Não é dizer que Safo era heterossexual. Tampouco dizer que era lésbica. A questão é que tais concepções são contemporâneas e não existiam na Grécia Arcaica: o amor, dito eros, era uma pulsão de desejo que podia se dar tanto entre sexos diferentes como iguais. As relações eróticas do mesmo sexo eram parte constituinte da sociedade, praticadas em muitos rituais de socialização e iniciação. Dessa forma, é possível afirmar que Safo e suas jovens discípulas mantivessem relações eróticas, mas não as definir a partir de um juízo contemporâneo; uma vez que ser lésbica atualmente é resistir aos moldes da sociedade patriarcal, machista e heterossexual, enquanto que manter relações homoeróticas na Antiguidade era, inclusive, um dos passos de preparação para o casamento (com o sexo oposto).
Então, se não podemos dizer que Safo foi um ícone lésbico da Antiguidade, o que ela representa? Por que ainda é considerada revolucionária? Primeiro, deve-se considerar que Safo teve grande reconhecimento como artista em sua época, sendo até mesmo representada em cerâmica - algo raro para mulheres -, o que contribuiu para a construção de seu legado.

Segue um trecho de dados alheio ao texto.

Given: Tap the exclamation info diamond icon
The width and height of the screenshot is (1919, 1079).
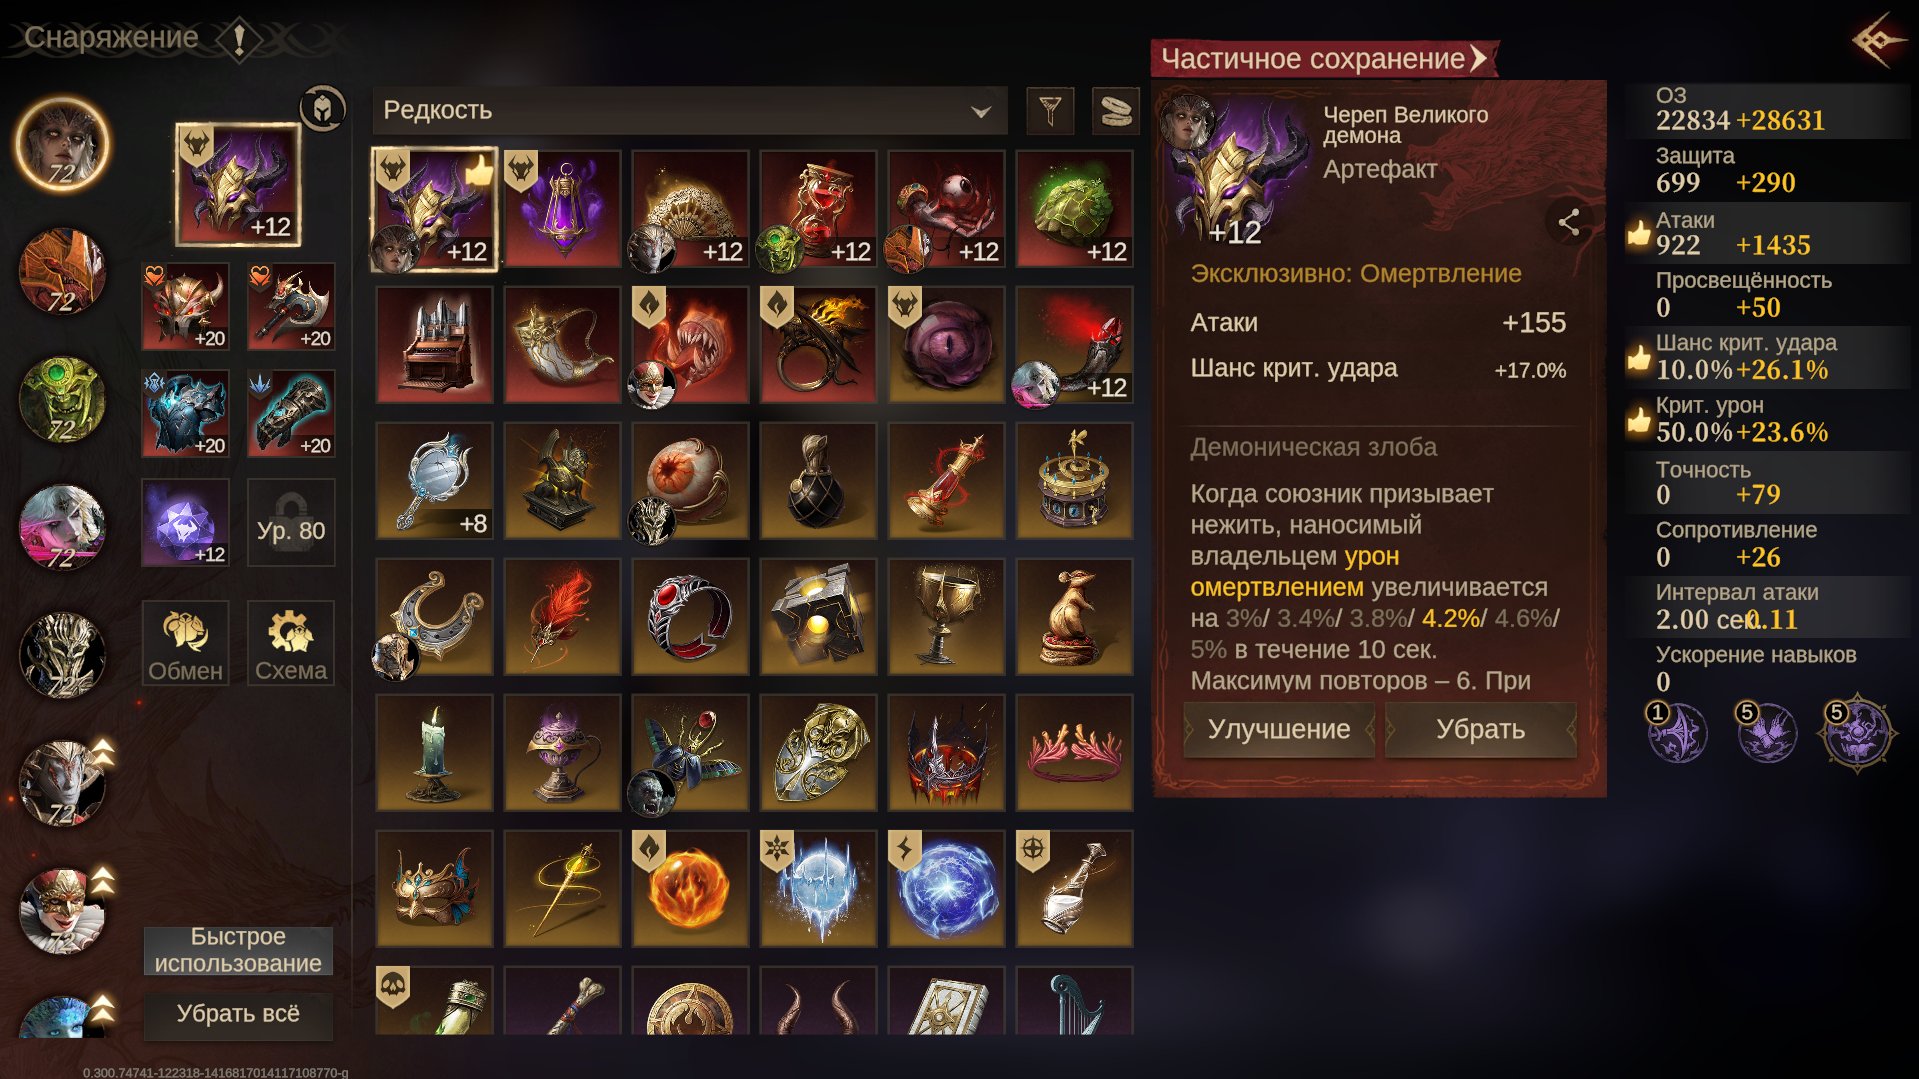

Além disso, ela é revolucionária justamente pela criação do centro de iniciação onde era mentora de jovens mulheres, guiando-as pelo mundo cultural, intelectual, artístico e inclusive amoroso. A referência às mulheres de Lesbos é da figura feminina que está fora do ambiente domiciliar – talvez porque ainda não se casou, talvez por outras razões menos simples. Lesbiar seria, portanto, deixar o plano domiciliar e adentrar o da cultura, sob influência feminina e rodeada dela.
Por fim, os poemas de Safo apresentam uma concepção particular do amor. À época, a relação amorosa não seguia os parâmetros de reciprocidade e o casamento heterossexual seguia os termos da dominação masculina. O amor na poesia, majoritariamente versado por homens, atendia a esses parâmetros. Safo é subversiva a essa ordem quando, em seus textos, o amor clama por mutualidade. Ela constrói seu erotismo fora da esfera masculina de dominação e busca vivências eróticas igualitárias e recíprocas.
Consciente do anacronismo em projetar a luta lésbica atual para a Safo da Antiguidade, não se deve abandonar a figura da poeta como importante personagem histórico. Talvez a Safo de hoje, símbolo lésbico, esteja muito distante da Safo da Antiguidade, porém ela nos deixa, com seus poemas e sua história, o legado da visão do amor feminino que procura alternativas à dominação masculina.
Uns dizem que é uma hoste de cavalaria, outros de infantaria;
outros dizem ser uma frota de naus, na terra negra,
a coisa mais bela: mas eu digo se aquilo
que se ama. (vv. 1-4)23 [3]
[1] Tradução de Lourenço, 2006, retirado do texto de Brasete
[2] A lira é um instrumento de cordas conhecido pela sua vasta utilização durante a antiguidade. As récitas poéticas dos antigos gregos eram acompanhadas pelo seu som.